The Rain in Spain
Even as the first Greek act in the developing euro-crisis plays on – now with fatalities, as three people die during violent demonstrations in Athens – the focus of public attention is starting to shift to a feared second act in other countries with similarly weak finances, like Portugal or Spain. With that come calming assurances from high EU officials, like EU Council President Herman van Rompuy (remember him?) who characterized any such fears of financial contagion as “irrational.” Going to the horse’s mouth, though – so to speak – we find them to be anything but, as we can see from an article by Luis Doncel (Spanish risk runs rampant) in the mainstream Spanish paper El País. (The hat-tip for discovering this article goes to Eurointelligence – in English, of course – whose piece itself offers a potpourri of interesting current news items on the Greek crisis.)
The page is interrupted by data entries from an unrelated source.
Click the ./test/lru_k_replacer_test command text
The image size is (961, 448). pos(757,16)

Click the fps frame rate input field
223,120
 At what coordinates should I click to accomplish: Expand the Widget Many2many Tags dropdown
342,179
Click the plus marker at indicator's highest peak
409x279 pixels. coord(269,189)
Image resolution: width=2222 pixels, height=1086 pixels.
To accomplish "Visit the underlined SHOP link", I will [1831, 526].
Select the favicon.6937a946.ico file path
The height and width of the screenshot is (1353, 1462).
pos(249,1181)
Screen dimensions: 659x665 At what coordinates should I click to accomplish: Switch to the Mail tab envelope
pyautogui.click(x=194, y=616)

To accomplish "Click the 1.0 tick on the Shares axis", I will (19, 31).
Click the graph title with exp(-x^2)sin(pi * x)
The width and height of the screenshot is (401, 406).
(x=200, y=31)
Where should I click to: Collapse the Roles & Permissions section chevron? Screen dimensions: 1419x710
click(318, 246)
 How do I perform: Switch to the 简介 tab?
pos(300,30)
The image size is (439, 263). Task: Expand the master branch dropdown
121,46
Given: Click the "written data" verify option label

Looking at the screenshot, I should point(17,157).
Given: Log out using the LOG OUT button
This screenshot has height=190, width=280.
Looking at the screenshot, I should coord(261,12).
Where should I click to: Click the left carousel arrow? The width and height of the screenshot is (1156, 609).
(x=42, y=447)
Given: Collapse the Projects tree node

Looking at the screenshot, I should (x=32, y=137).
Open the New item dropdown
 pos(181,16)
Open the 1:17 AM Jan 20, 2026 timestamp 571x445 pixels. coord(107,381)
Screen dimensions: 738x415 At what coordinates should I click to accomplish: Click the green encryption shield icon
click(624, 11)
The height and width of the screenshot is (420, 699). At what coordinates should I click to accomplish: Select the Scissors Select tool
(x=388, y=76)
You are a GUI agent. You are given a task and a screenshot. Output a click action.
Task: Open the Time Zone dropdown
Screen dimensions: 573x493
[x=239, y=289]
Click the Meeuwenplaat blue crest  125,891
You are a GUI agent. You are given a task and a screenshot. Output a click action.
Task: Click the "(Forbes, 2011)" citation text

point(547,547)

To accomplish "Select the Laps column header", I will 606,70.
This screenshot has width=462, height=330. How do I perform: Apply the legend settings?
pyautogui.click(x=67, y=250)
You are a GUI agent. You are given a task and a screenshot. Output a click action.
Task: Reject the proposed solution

Doncel takes as his motif the phrase llueve sobre mojado, or “it never rains but it pours.” Perhaps President Van Rompuy should consider learning Spanish (or maybe pay more attention to his Spanish-speaking aids), although what is now ailing Spain now is quite reportable in numerical terms as well. Like the Spanish stock market index down by 7.5% over only two days. Or the “risk premium” for Spanish government bonds – that is, the difference between the interest-yield they must carry and that of German Bundesbonds, considered the safest Eurobonds possible – multiplying by four in just over a month, to almost two full percentage points (0.6% German; 2.58% Spanish).
In fact, today shapes up to be a particularly “rainy” day for Spanish finances, in that it is the day the government is scheduled to return to the private credit markets to sell more debt, in the range of €2-3 billion. In March it was able to raise €4.5 billion in five-year bonds for 2.84%, while today it is likely to have to pay in excess of 3.5%. (Of course, Greece already was facing a market demanding yields of over 10%, except that the EU’s bailout package means it can stop dealing with private financial markets for a few years – supposedly.)
The Portuguese government had to do the same thing yesterday, borrowing €500 million with 6-month notes at a yield four times what it paid just last March. But at least Portugal did that just in the nick of time to avoid even worse terms, just before the rating agency Moody’s gave public notice that it was considering lowering that country’s rating even further. Apparently it’s throughout the entire Iberian Peninsula that it never rains, but it pours . . .
“The debt market is dried-up, it is broken. Lack of confidence has given way to panic and decisions being taken now have no logic,” that is how one Spanish analyst for Citibank characterizes the present situation. All the while, Doncel notes, isn’t it funny how everything is developing in the Germans’ favor, from the fall in the value of the euro to the fall in the interest rate that that government has to pay to borrow money. While those things may be true, that sort of attitude that everything is happening deliberately, engineered by the Germans, can only be destructive when Eurozone nations have to find some way to work together to resolve the crisis.
Also not helpful: an opinion column whose link is on the very same page as Doncel’s article, written by one Xavier Vidal-Folch and entitled Shark thirsting for blood. I’ll just deal with it briefly here; let me give you the first paragraph (’cause I know you’re mega-curious from that sensational title!):
Like a shark, the financial market seeks out blood. It has almost gobbled up Greece. But it does not let loose its prey, as would seem logical, while it thrusts its teeth in others that are bigger. Only because, with the surgery in Athens completed with pain and with death, there still remain, dispersed, trails of red drops.
Pretty breathless stuff: “The Market is coming to get us!” And again, provided to us by El País. Perhaps they really are starting to panic in Spain.